Stored items:
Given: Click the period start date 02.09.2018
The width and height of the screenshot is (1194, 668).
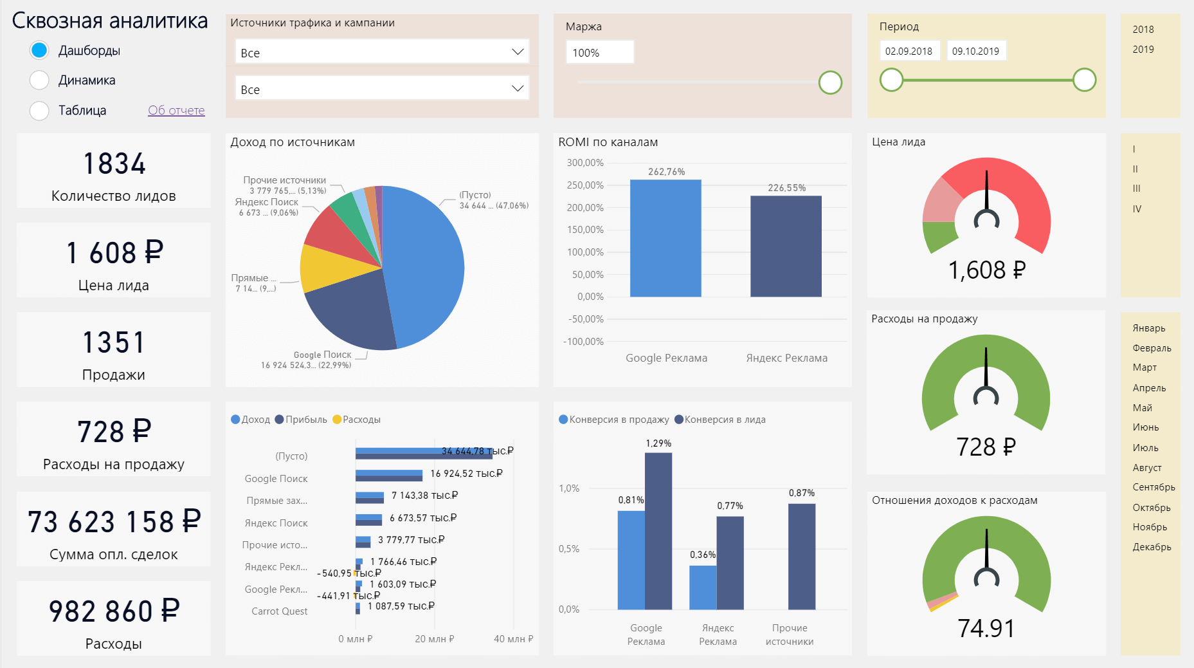Looking at the screenshot, I should click(909, 51).
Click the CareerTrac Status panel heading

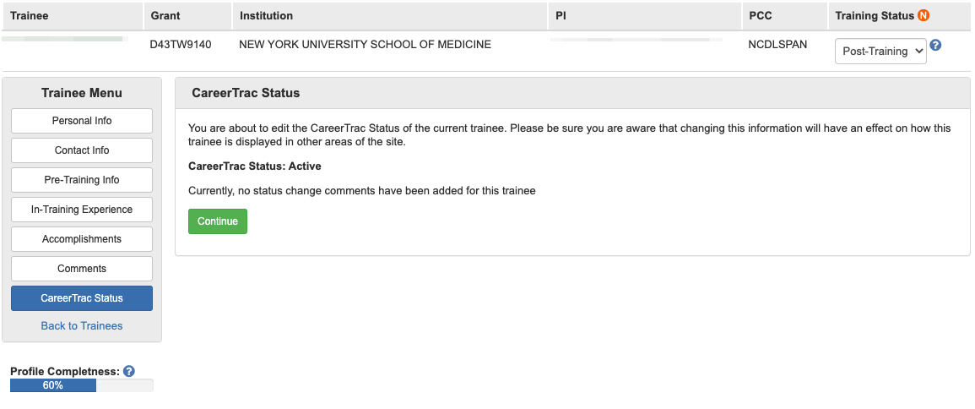pos(246,93)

- [TASK GOAL] Nothing but the pictures may be dropped; output the records above exactly.

- [TASK SOLUTION]
Given: Click the period start date 02.09.2018
The width and height of the screenshot is (1194, 668).
Looking at the screenshot, I should click(909, 51).
Click the CareerTrac Status panel heading

pos(246,93)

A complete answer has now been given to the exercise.